**What is needed:**
Every line in the records below between the one holding "Where should I" and the one holding "File Upload element", inclusive, is to be set down exactly; all other lines are to be left out.
################
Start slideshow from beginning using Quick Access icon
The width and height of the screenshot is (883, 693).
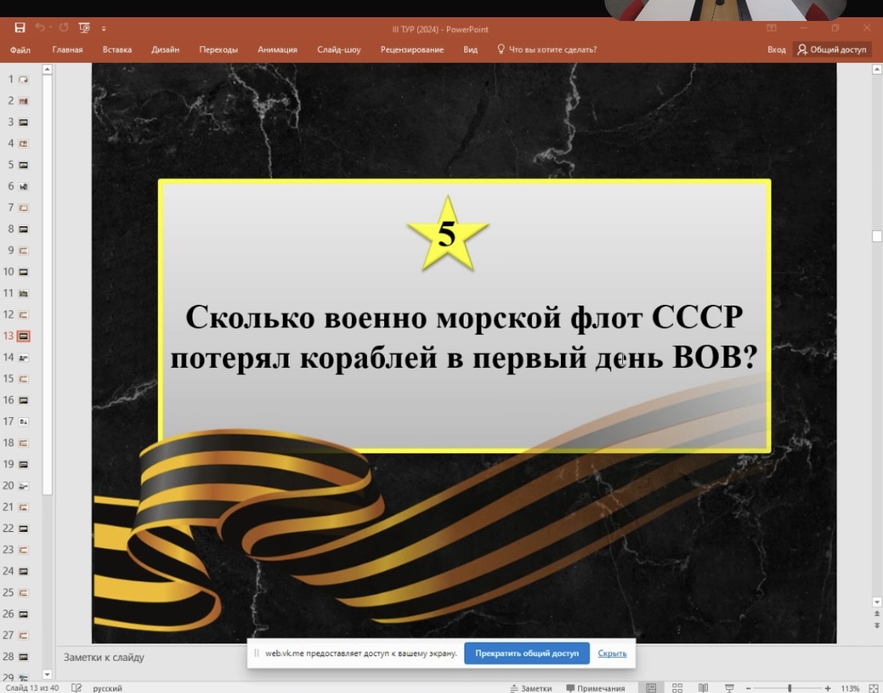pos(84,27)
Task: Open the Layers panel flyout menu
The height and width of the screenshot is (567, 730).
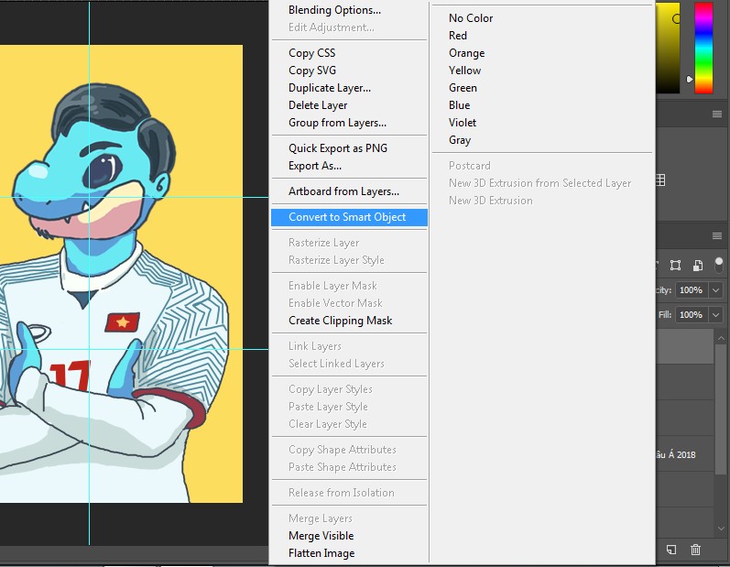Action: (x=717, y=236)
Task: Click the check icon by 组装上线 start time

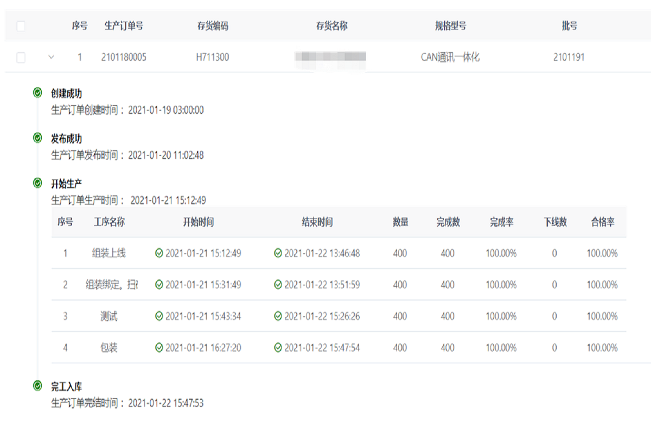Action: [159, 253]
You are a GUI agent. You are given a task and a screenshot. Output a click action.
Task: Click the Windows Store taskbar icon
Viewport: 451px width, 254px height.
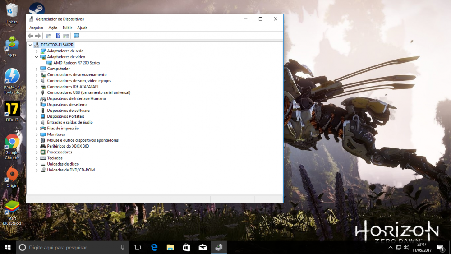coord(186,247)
################
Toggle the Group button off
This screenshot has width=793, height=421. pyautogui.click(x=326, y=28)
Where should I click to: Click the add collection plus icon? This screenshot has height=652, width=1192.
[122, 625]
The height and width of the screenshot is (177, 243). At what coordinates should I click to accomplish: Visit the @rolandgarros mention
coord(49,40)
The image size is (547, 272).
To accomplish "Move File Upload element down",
################
**Written answer:**
Where should I click to: Click the add collection plus icon? This screenshot has height=652, width=1192.
[122, 625]
The height and width of the screenshot is (177, 243). At what coordinates should I click to accomplish: Visit the @rolandgarros mention
coord(49,40)
The image size is (547, 272).
To accomplish "Move File Upload element down",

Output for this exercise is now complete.